▶ _PAGE TEXT_
## Start
Studio album by Oneohtrix Point Never
- Released: June 22, 2010
- Recorded: July – August 2009, February 2010
- Studio: Ridge Valley Digital, Massachusetts; Brooklyn;
- Genre: Electronic; ambient; drone; kosmische; psychedelia; noise;
- Length: 41:59
- Label: Editions Mego
- Producer: Daniel Lopatin

Daniel Lopatin albums chronology
| Russian Mind (2009) | Returnal (2010) | Chuck Person's Eccojams Vol. 1 (2010) |

Singles from Returnal
- "Returnal" Released: August 30, 2010;

= Returnal (album) =

Returnal is the fourth studio album by American electronic musician Daniel Lopatin under the alias Oneohtrix Point Never, released on June 22, 2010, by Editions Mego. It develops the synthesizer-based compositions of Lopatin's previous work, while also incorporating elements of noise music and his own processed vocals. The album received positive reviews from critics, and was named among the best albums of 2010 by several publications, including Fact, The Wire, and Tiny Mix Tapes.
## End
▶ _DATASET CONTENT_
## Start
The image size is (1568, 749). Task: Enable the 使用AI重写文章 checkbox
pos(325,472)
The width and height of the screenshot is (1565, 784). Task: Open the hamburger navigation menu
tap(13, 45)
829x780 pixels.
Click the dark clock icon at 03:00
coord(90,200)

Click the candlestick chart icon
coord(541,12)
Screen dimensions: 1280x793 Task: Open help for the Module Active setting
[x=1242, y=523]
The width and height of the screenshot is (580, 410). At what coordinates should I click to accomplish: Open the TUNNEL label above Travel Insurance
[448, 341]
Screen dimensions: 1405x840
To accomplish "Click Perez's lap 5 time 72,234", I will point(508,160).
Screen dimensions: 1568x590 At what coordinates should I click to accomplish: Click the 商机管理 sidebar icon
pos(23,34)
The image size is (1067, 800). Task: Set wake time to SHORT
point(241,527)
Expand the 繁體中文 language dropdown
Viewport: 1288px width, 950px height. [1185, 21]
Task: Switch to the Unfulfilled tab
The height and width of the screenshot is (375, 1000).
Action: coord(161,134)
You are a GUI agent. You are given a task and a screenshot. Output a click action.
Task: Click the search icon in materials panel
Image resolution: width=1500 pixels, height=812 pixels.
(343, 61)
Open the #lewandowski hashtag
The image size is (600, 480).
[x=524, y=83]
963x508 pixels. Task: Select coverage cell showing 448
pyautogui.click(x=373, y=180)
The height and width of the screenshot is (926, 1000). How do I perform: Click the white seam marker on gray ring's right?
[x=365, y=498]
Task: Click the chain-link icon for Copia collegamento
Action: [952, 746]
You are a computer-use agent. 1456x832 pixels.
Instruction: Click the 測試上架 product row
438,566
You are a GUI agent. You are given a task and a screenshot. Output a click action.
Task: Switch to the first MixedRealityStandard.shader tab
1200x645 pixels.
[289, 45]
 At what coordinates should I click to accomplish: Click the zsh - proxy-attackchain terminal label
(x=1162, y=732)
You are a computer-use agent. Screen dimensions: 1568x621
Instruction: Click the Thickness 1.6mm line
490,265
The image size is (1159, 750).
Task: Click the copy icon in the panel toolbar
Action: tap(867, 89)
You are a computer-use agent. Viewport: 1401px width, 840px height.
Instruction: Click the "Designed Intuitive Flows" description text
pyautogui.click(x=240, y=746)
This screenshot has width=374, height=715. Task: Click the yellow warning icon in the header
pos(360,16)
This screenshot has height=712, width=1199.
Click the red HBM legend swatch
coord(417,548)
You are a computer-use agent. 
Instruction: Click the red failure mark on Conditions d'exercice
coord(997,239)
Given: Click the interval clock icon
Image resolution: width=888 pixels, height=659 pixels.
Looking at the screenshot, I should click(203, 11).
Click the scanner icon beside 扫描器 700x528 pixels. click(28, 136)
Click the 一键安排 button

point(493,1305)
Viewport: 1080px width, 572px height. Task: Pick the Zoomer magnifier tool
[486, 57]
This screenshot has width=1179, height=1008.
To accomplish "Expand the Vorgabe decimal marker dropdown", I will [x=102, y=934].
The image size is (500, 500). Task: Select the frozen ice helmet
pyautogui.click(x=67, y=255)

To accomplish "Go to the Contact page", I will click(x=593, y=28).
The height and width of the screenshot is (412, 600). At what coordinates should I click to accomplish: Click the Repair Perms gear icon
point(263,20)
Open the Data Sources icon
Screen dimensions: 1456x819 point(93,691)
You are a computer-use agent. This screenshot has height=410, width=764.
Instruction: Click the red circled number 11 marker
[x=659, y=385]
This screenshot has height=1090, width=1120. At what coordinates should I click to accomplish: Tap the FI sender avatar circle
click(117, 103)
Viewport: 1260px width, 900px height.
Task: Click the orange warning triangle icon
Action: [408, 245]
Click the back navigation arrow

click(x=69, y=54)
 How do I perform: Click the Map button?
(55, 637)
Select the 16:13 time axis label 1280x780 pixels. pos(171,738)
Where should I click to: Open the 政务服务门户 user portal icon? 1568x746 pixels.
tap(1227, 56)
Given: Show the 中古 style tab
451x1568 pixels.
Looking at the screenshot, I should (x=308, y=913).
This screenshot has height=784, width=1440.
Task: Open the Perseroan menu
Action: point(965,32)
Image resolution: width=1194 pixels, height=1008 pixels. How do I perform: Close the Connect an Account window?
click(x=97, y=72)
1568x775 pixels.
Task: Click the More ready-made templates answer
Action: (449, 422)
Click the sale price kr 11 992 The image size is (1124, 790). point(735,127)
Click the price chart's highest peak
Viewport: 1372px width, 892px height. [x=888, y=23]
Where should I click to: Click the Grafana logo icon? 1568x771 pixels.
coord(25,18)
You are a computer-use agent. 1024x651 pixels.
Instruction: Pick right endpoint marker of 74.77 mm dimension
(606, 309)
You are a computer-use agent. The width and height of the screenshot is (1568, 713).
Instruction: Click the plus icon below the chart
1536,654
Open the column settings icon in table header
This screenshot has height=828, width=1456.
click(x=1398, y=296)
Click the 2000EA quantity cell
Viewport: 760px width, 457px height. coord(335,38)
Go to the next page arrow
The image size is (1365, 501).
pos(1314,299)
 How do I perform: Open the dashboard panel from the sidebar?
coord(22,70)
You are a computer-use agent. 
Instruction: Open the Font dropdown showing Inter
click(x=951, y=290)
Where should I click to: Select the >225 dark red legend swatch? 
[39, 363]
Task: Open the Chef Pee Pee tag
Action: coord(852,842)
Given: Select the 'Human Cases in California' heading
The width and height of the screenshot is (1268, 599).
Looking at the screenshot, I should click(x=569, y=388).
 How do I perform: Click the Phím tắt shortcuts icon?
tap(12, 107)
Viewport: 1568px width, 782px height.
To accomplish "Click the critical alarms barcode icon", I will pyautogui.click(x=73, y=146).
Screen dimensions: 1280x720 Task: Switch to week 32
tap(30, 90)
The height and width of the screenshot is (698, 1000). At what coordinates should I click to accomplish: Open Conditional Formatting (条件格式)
## End
▶ _TASKS TO PERFORM_
(A) Do the statements below agree with the Returnal album text? For each, answer yes or no and quote the deciding words. (i) Returnal was released by Editions Mego. (ii) All recording for the album took place in 2010. (iii) The album runs under forty minutes.
(B) Output the passage of the Returnal album text that begins at the words "Daniel Lopatin albums" and stops after "Tiny Mix Tapes.".
(C) Write the next part of the article on the album Returnal, picking up after its last sentence.

▶ _EXERCISE ANSWERS_
(A)
(i) Yes: "released on June 22, 2010, by Editions Mego"
(ii) No: "Recorded: July – August 2009, February 2010"
(iii) No: "Length: 41:59"

(B)
Daniel Lopatin albums chronology
| Russian Mind (2009) | Returnal (2010) | Chuck Person's Eccojams Vol. 1 (2010) |

Singles from Returnal
- "Returnal" Released: August 30, 2010;

= Returnal (album) =

Returnal is the fourth studio album by American electronic musician Daniel Lopatin under the alias Oneohtrix Point Never, released on June 22, 2010, by Editions Mego. It develops the synthesizer-based compositions of Lopatin's previous work, while also incorporating elements of noise music and his own processed vocals. The album received positive reviews from critics, and was named among the best albums of 2010 by several publications, including Fact, The Wire, and Tiny Mix Tapes.

(C)
==Background==
Returnal was recorded and mixed by Lopatin using the programs Goldwave and Multiquence. Most of the material was produced in an air-conditioned room at his parents' house in Massachusetts (credited as "Ridge Valley Digital") from July to August 2009. The album's first song was recorded in Brooklyn. Instruments including the Akai AX60, the Roland Juno-60, the Roland MSQ-700 and the Korg Electribe ES-1 as well as voice parts by Lopatin are present throughout the album, although the Roland SP-555 and Sherman Filterbank were also used in the development process.

Lopatin described Returnal as a "Rousseau record", saying, "He's a French painter during this exoticism period. They're very interesting, they're not one-to-one depictions of nature, explicitly because he didn't really like or appreciate nature. So I was drawn to that, that's kind of a vibe." He further explained to critic Simon Reynolds, "I wanted to make a world-music record. But make it hyperreal, refracted through not really being in touch with the world. [...] So I'm painting these pictures, not of the actual world, but of us watching that world." Lopatin explained the imagined scenario behind the album's opening track "Nil Admirari": "the mom's sucked into CNN, freaking out about Code Orange terrorist shit, while the kid is in the other room playing Halo 3, inside that weird Mars environment, killing some James Cameron–type predator."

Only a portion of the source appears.